═════ MATERIAL SUPPLIED
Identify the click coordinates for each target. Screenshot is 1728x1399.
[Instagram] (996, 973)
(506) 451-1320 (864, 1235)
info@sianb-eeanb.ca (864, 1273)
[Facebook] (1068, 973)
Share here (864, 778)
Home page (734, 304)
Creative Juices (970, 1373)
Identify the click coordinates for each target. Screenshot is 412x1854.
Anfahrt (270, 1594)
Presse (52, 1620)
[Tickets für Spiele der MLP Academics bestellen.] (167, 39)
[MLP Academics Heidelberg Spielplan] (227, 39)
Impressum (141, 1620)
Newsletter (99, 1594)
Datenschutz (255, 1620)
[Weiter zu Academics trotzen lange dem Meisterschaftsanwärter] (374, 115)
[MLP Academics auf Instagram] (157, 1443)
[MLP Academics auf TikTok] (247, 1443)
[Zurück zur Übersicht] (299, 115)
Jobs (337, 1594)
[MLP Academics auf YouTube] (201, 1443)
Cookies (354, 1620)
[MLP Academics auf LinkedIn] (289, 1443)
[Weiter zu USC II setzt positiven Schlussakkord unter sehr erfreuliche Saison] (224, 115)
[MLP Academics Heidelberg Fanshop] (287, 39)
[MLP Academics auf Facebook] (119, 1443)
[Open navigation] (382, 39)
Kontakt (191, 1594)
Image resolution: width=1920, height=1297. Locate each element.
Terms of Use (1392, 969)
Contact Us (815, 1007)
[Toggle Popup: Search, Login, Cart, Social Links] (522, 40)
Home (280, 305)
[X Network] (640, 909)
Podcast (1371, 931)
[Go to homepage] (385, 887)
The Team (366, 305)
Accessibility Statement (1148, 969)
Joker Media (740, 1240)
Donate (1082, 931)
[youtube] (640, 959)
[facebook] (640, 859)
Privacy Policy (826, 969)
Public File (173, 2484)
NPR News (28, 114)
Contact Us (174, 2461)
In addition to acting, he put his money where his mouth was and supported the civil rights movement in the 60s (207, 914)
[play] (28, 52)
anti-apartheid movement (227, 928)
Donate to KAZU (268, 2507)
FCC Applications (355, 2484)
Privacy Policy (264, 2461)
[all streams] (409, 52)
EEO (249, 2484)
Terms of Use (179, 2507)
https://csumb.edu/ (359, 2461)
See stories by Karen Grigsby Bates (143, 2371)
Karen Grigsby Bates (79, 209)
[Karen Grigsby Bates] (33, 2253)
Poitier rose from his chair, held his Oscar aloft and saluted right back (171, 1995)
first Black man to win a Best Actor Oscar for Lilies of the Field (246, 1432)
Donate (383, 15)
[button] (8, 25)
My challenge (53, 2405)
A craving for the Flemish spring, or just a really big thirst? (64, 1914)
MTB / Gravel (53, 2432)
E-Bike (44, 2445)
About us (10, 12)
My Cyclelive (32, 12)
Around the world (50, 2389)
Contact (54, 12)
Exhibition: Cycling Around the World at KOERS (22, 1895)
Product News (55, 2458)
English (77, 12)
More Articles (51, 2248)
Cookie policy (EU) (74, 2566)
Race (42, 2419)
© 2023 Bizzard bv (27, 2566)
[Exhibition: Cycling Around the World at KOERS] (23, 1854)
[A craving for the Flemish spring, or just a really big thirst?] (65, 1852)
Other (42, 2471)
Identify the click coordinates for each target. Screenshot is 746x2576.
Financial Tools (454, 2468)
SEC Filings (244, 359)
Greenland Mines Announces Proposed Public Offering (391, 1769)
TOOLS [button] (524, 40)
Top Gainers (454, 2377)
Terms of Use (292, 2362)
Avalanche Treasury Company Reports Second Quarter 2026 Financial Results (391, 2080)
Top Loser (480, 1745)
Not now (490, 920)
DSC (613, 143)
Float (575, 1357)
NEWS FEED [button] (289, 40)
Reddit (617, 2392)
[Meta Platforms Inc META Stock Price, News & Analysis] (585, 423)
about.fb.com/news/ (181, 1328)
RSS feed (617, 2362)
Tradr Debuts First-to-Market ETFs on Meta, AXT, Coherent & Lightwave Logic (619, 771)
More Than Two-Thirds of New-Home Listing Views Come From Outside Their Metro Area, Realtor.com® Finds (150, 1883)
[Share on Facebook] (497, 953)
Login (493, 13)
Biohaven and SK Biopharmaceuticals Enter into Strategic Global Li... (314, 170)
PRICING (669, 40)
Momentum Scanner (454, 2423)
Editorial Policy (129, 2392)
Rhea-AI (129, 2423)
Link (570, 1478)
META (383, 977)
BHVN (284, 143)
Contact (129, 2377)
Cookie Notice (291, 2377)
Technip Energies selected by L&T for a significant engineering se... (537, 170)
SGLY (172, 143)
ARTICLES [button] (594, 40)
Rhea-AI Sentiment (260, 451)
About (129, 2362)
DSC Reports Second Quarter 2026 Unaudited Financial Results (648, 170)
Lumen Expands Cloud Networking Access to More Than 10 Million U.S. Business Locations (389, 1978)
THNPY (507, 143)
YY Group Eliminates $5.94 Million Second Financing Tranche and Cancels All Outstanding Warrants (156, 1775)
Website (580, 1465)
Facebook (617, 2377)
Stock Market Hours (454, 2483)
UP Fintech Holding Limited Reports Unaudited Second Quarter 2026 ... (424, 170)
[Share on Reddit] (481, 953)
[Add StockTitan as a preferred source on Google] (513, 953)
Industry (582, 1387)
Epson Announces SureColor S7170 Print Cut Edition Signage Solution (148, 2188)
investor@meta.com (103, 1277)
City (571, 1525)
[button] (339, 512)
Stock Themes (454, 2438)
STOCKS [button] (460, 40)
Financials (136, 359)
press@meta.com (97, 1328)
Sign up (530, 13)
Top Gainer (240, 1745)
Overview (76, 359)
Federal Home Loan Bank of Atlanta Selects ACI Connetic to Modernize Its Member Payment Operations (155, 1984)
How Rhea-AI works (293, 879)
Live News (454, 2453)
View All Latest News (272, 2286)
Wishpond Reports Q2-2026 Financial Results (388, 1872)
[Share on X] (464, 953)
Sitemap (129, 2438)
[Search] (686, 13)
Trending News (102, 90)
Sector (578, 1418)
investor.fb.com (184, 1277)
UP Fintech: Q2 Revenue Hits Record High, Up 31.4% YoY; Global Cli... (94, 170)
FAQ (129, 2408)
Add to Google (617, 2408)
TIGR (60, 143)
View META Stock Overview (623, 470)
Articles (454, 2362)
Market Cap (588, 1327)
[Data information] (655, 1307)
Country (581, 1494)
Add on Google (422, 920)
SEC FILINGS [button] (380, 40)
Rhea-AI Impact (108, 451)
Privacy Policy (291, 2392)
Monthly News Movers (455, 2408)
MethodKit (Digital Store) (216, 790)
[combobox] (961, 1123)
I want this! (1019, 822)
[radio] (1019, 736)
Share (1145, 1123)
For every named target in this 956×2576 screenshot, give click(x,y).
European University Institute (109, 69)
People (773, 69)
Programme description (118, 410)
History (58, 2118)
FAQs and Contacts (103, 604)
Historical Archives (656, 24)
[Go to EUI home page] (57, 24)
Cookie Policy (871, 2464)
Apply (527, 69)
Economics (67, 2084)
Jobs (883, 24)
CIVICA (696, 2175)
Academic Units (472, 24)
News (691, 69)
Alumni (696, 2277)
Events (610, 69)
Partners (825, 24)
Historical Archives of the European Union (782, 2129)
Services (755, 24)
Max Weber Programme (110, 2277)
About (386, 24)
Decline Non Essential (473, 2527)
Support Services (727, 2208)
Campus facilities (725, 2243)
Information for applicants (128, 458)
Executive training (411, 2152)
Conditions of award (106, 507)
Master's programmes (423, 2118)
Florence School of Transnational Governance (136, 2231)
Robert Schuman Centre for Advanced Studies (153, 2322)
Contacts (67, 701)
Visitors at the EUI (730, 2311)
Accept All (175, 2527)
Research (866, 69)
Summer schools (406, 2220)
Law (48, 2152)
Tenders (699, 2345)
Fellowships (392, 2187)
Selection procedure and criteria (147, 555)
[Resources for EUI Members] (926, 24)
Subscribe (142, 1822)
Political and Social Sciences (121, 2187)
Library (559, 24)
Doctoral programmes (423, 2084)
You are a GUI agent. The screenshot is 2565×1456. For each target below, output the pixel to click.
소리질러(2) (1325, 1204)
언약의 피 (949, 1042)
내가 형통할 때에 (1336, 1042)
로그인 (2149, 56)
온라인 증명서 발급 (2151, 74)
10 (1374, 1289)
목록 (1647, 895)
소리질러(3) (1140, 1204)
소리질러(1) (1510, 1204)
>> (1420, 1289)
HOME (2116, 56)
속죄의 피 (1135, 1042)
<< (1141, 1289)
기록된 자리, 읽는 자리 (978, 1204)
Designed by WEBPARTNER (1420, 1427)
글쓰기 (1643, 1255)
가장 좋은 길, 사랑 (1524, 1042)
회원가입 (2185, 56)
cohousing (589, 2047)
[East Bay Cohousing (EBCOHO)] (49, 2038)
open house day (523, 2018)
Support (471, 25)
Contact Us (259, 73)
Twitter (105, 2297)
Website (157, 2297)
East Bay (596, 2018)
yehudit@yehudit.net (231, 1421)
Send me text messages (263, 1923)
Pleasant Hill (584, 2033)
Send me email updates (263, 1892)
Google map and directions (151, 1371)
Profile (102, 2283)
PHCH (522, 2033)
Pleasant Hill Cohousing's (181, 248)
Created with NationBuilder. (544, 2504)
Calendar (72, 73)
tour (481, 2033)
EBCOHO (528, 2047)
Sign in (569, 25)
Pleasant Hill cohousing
══════════
**TASK PROMPT:** Only one part of the material above is to be transcribed, namely the lines starting with the line that has "Subscribe (142, 1822)" and going on through the line that has "PHCH (522, 2033)", exactly as they stand.

**ANSWER:**
Subscribe (142, 1822)
Political and Social Sciences (121, 2187)
Library (559, 24)
Doctoral programmes (423, 2084)
You are a GUI agent. The screenshot is 2565×1456. For each target below, output the pixel to click.
소리질러(2) (1325, 1204)
언약의 피 (949, 1042)
내가 형통할 때에 (1336, 1042)
로그인 (2149, 56)
온라인 증명서 발급 (2151, 74)
10 (1374, 1289)
목록 (1647, 895)
소리질러(3) (1140, 1204)
소리질러(1) (1510, 1204)
>> (1420, 1289)
HOME (2116, 56)
속죄의 피 (1135, 1042)
<< (1141, 1289)
기록된 자리, 읽는 자리 (978, 1204)
Designed by WEBPARTNER (1420, 1427)
글쓰기 (1643, 1255)
가장 좋은 길, 사랑 (1524, 1042)
회원가입 (2185, 56)
cohousing (589, 2047)
[East Bay Cohousing (EBCOHO)] (49, 2038)
open house day (523, 2018)
Support (471, 25)
Contact Us (259, 73)
Twitter (105, 2297)
Website (157, 2297)
East Bay (596, 2018)
yehudit@yehudit.net (231, 1421)
Send me text messages (263, 1923)
Pleasant Hill (584, 2033)
Send me email updates (263, 1892)
Google map and directions (151, 1371)
Profile (102, 2283)
PHCH (522, 2033)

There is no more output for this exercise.